A compound-aware encoder-only transformer model for smishing detection
摘要
Smishing attacks increasingly exploit lexical obfuscation and compound-word constructions within both SMS content and embedded URLs, which significantly degrades the effectiveness of conventional tokenization-based detection approaches. To address this challenge, we propose the Compound-Aware Encoder-Only Transformer (CAEoT), a framework that explicitly reconstructs semantically meaningful sub-components from obfuscated compound expressions prior to Transformer encoding.

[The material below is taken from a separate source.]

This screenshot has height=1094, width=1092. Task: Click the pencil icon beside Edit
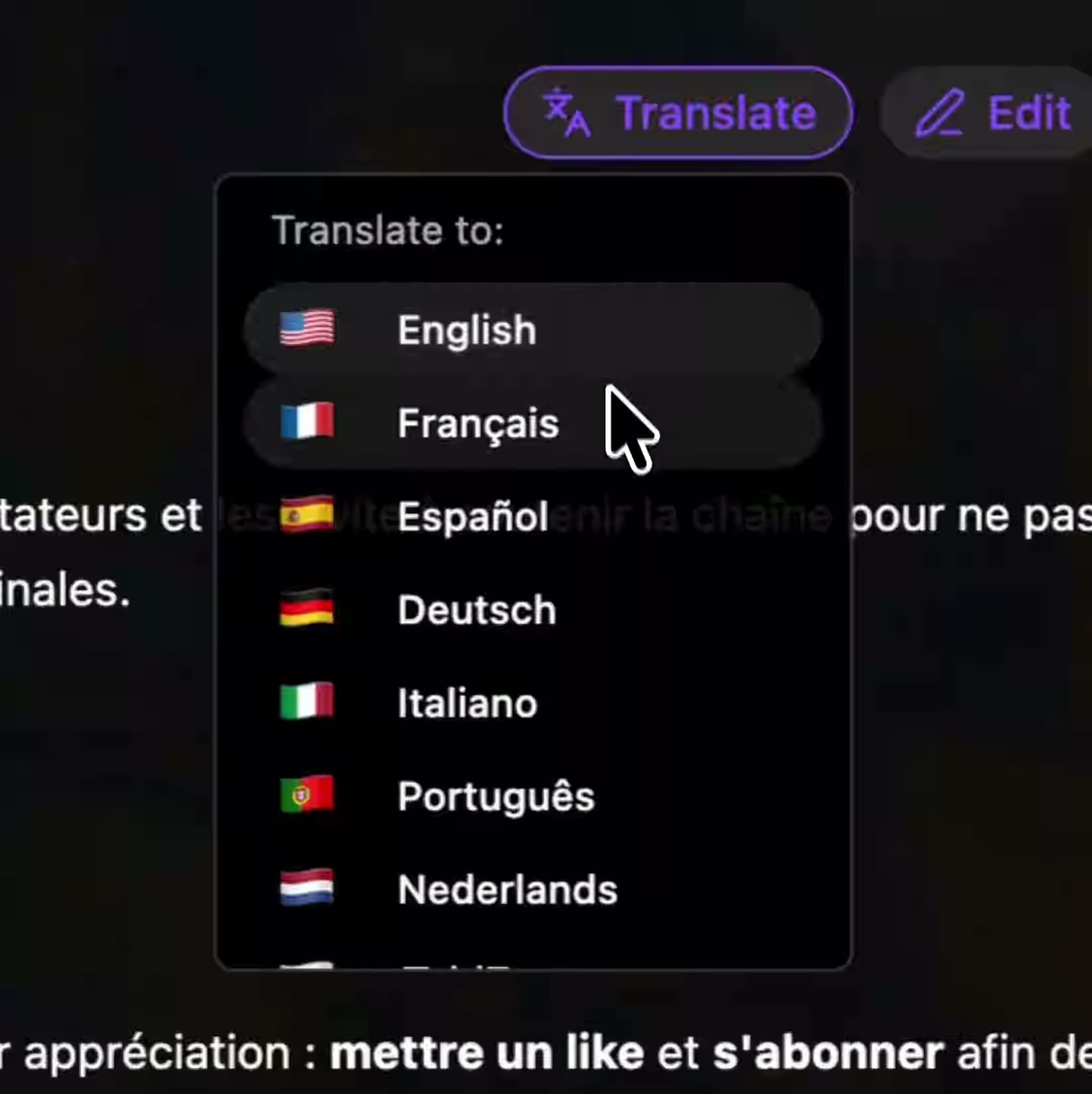940,112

CAEoT introduces a case factory that adaptively activates text- and URL-specific compound-aware decomposition modules, thereby exposing latent semantic cues before tokenization. The resulting enriched token sequences are then processed by an encoder-only Transformer and a lightweight classification head. Experiments conducted on two benchmark smishing datasets demonstrate that CAEoT achieves strong and consistent detection performance, with F1-scores of 0.89 and 0.98, ROC-AUC values of up to 1.00, and PR-AUC values of up to 0.99. Further analysis of ROC and precision–recall curves confirms that CAEoT maintains robust discriminative capability under class imbalance while preserving practical end-to-end inference efficiency. These results indicate that explicit compound-aware decomposition provides a principled and effective enhancement for Transformer-based smishing detection without modifying the underlying encoder architecture.